Saya baru tersadar ketika ada notifikasi WA yang menyertakan judul “Hari Tanpa Tembaua Sedunia. Entah dari grup WA yang mana, saya tidak tahu pasti.
Apakah karena saya tidak merokok kemudian saya pro-HTTS? InsyaAllah, bukan. Semata-mata karena secara ilmiah telah dibuktikan bahwa merokok merusak kesehatan perokok. Bahkan kesehatan orang lain, anak-anak Anda, jika Anda merokok sembarangan. Ini disebut “passive semoker” (perokok pasif). Orang lain menghirup asap rokok yang Anda kepulkan ke mana-mana.
Karena itu, merokok bukan urusan individu. Ini urusan publik. Hak Asasi Manusia (HAM)? Juga bukan. Sebab, lebih asasi lagi hak orang yang tidak merokok untuk tidak menjadi perokok pasif.
Kalau Anda cepat mati karena rokok Anda sendiri, silakan saja. Tapi, kami-kami yang tidak merokok ini tidak rela terkena penyakit yang disebabkan merokok pasif (passive smoking).
Usia itu urusan Tuhan. Iya, setuju. Tapi, merokok juga urusan Tuhan. Bagi kaum muslimin, Allah Subhanahu Wa Ta’laa melarang kita melakukan pemubaziran. Membuang-buang duit. Orang yang mubazir disebut sebagai “saudara syaitan”.
Kalau diperdebatkan apakah merokok itu mubazir atau bukan? Kelihatannya para perokok sebetulnya mengakui itu walaupun malu-malu. Sebab, argumentasi bahwa merokok tidak mubazir, sangat lemah.
Kita lihat dari sudut pandang lain. Misalnya, siapa yang diuntungkan oleh para perokok? Tidak lain adalah perusahaan-perusahaan produsen rokok. Merekalah yang menikmati perbuatan mubazir itu.
Di Indonesia ada 70 juta perokok. Kalau satu orang membakar satu bungkus rokok seharga Rp25,000 tiap hari, berarti para perokok di negeri ini membuang duit sebanyak Rp1,750,000,000,000 (Rp1.75 triliun).
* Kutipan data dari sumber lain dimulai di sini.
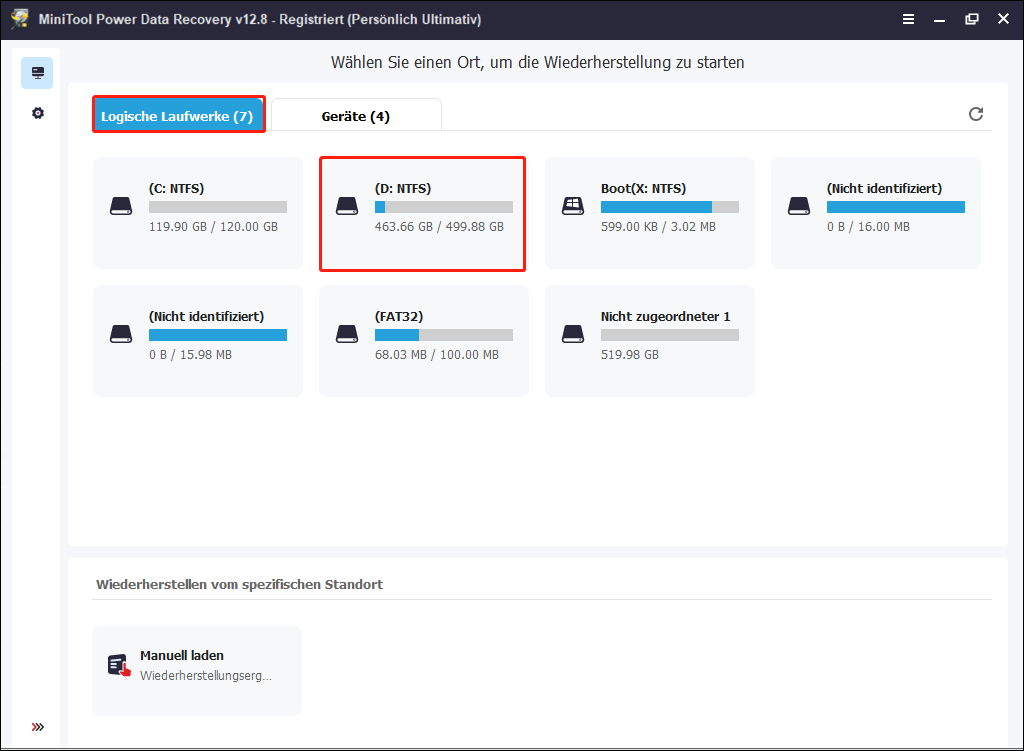Select the Nicht zugeordneter 1 partition
This screenshot has height=751, width=1024.
[650, 340]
Sebulan kita bakar Rp52.5 T. Setahun kita buang duit Rp630,000,000,000,000 (Rp630 T). Artinya, uang yang dibuang ini bisa membangun 1,000 kilometer jalan tol per tahun. Atau, kita bisa banngun 100,000 puskesmas baru.
Ironisnya, para pemilik pabrik rokok itu tidak pernah mempromosikan rokok kepada anggota keluarga mereka. Bahkan mereka melarang anak-anak mereka menyentuh benda berbahaya itu. Para produsen rokok mengatongi keuntungan puluhan miliar rupiah per tahun.
Jarang sekali ada keluarga pabrik rokok yang mengalam kecandua merekoko. Banyaj sekali orang susah yang menyediakan diri mereka menjadi perokok.
Jadi ada pengorbanan mulia kita untuk menjadikan para pengusaha kaya dan semakin kaya raya. Mereka juga sehat wal afiat tapa penyakit kanker paru-paru dan penyakit-penyakit lain yang disebabkan merokok.
Dalam suasana HTTS ini perlu Anda, para perokok, renungkan betapa besar sumbangan Anda kepada para pengusaha rokok. Uang yang Anda bakar setiap tahun itu bisa membangun 100,000 puskesmas.[]
31 Mei 2024
(Jurnalis Senior Freedom News)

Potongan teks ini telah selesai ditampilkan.